◆ **Material provided**:

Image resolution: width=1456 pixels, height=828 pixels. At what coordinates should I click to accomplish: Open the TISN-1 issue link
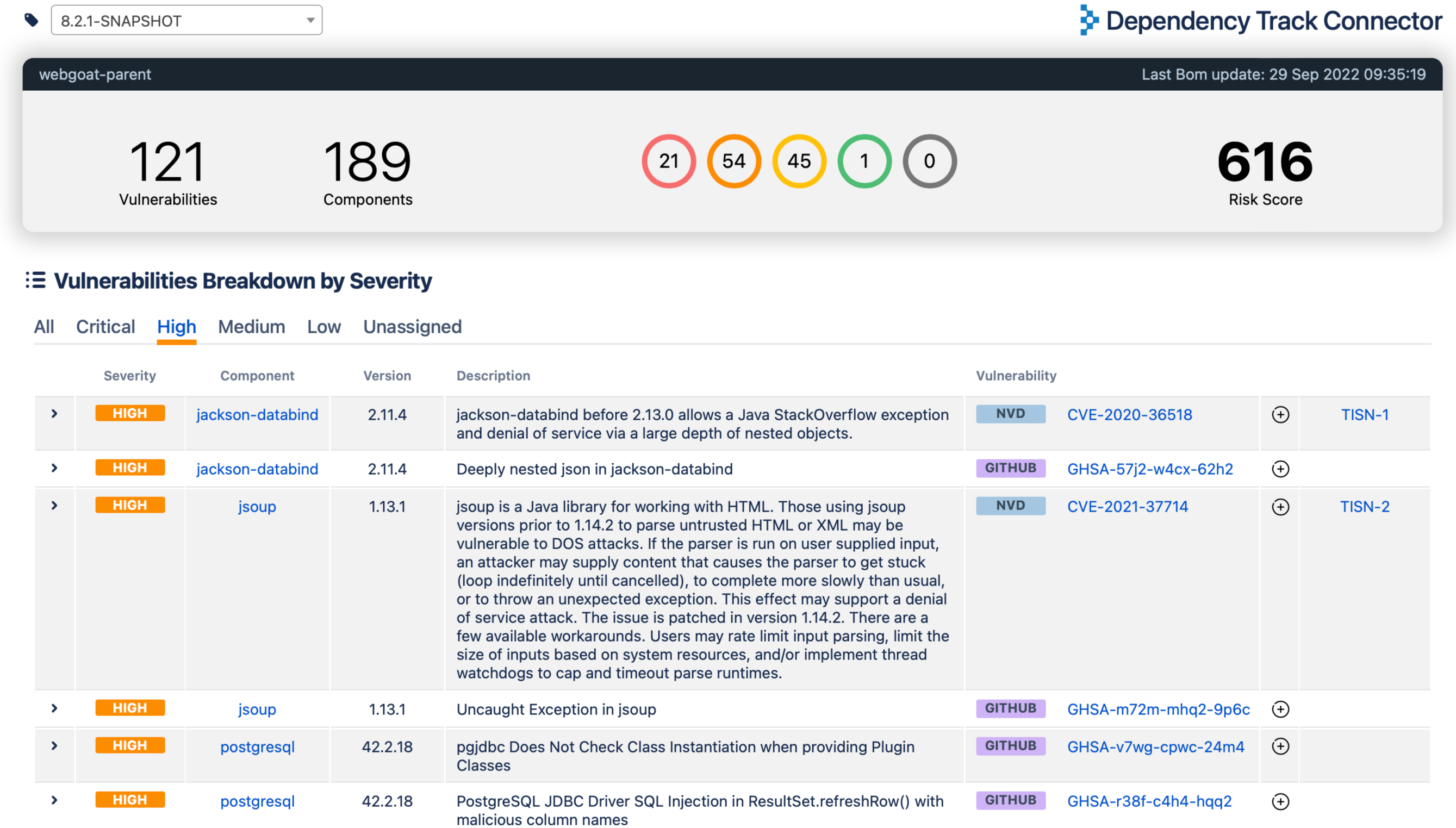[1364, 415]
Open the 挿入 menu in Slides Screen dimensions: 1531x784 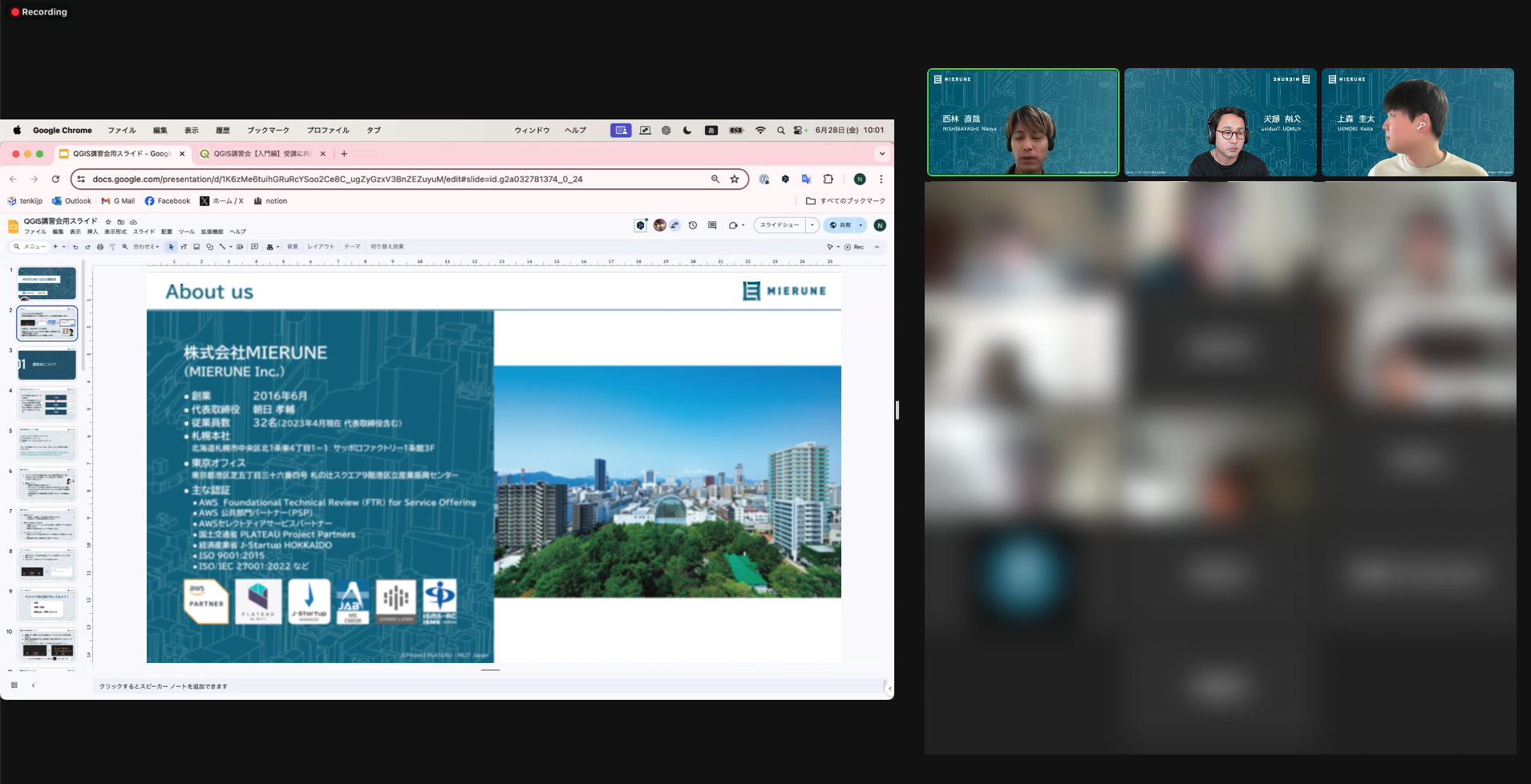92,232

--

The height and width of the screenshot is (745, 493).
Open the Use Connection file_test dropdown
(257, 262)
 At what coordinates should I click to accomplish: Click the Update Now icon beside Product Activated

◆ **Instructions to follow**: Please copy out every line of the material that contains the string "width". Case counts.

◆ **Written response**:
Image resolution: width=1456 pixels, height=828 pixels. At what coordinates should I click to accomplish: Open the TISN-1 issue link
The height and width of the screenshot is (745, 493).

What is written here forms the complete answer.